Follow-up on the April 1 Policy Post: Experiments on FaceBook Data
US organizations and individuals influence voters through posts in social media and analysis (and misanalysis) of publicly-available data. Experimentation has been reported on the use of FaceBook data to show techniques that can be used to change elections (Nature, volume 489, pages 295–298 (13 September 2012)). Particularly, the authors looked at data during the 2010 US Congressional elections and showed how to affect voting. They report “results from a randomized controlled trial of political mobilization messages delivered to 61 million Facebook users during the 2010 US congressional elections. The results show that the messages directly influenced political self-expression, information seeking and real-world voting behaviour of millions of people. Furthermore, the messages not only influenced the users who received them but also the users’ friends, and friends of friends.”
For more information and analysis, see Zoe Corbyn’s article “Facebook experiment boosts US voter turnout.”
https://www.nature.com/news/facebook-experiment-boosts-us-voter-turnout-1.11401
FaceBook, Google, and Bias
Current events involving FaceBook and the use of data they collect and analyze relate to issues addressed by SIGAI and USACM working groups on algorithmic accountability, transparency, and bias. The players in this area of ethics and policy include those who are unaware of the issues and ones who intentionally use methods and systems with bias to achieve organizational goals. The issues around use of customer data in ways that are not transparent, or difficult to discover, not only have negative impacts on individuals and society, but they also are difficult to address because they are integral to business models upon which companies are based.
A Forbes recent article “Google’s DeepMind Has An Idea For Stopping Biased AI” discusses research that addresses AI systems that spread prejudices that humans have about race and gender – the issue that when artificial intelligence is trained with biased data, biased decisions may be made. An example cited in the article include facial recognition systems shown to have difficulty properly recognizing black women.

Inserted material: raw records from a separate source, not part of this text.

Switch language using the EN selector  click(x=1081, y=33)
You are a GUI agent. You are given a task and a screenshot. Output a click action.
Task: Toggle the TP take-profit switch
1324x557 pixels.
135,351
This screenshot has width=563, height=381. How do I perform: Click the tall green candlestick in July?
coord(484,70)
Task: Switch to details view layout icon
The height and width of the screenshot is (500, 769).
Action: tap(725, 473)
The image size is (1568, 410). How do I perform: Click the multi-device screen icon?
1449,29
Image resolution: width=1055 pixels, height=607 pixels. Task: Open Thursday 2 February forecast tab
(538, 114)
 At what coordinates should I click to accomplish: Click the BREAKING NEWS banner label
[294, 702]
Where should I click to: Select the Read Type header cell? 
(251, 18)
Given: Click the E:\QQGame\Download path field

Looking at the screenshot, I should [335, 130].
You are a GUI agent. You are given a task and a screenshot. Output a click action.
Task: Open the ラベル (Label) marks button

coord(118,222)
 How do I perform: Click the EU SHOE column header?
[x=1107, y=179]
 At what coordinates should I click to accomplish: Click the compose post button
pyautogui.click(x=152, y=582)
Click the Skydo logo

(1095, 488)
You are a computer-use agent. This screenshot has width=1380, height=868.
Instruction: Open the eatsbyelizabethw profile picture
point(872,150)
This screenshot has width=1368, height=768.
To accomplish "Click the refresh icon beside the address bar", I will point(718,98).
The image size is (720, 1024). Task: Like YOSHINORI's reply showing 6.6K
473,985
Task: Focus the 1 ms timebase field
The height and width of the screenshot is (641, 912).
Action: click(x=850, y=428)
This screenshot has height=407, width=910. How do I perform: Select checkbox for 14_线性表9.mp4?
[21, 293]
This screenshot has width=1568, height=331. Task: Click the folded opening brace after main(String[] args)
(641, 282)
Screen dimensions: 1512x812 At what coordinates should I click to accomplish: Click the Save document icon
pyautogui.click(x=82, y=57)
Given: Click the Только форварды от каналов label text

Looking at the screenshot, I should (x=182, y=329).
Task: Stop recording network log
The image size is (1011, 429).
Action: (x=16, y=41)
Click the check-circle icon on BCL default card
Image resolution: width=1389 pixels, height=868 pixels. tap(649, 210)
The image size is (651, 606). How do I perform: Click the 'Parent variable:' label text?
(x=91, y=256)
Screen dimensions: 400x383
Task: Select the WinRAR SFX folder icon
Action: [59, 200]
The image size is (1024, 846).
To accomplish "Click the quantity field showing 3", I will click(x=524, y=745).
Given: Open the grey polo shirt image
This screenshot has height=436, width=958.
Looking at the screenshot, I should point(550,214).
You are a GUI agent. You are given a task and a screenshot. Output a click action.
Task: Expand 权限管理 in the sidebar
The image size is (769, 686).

Machine-learning software is rapidly becoming widely accessible to developers across the world, many of whom are not aware of the dangers of using data contain biases. The Forbes piece discusses an article “Path-Specific Counterfactual Fairness,” by DeepMind researchers Silvia Chiappa and Thomas Gillam. Counterfactual fairness refers to methods of decision-making for machines and ways that fairness might automatically be determined. DeepMind has a new division, DeepMind Ethics & Society that addresses this and other issues on the ethical and social impacts of AI technology.
The Forbes article quotes Kriti Sharma, a consultant in artificial intelligence with Sage, the British enterprise software company as follows: “Understanding the risk of bias in AI is not a problem that that technologists can solve in a vacuum. We need collaboration between experts in anthropology, law, policy makers, business leaders to address the questions emerging technology will continue to ask of us. It is exciting to see increased academic research activity in AI fairness and accountability over the last 18 months, but in truth we aren’t seeing enough business leaders, companies applying AI, those who will eventually make AI mainstream in every aspect of our lives, take the same level of responsibility to create unbiased AI.”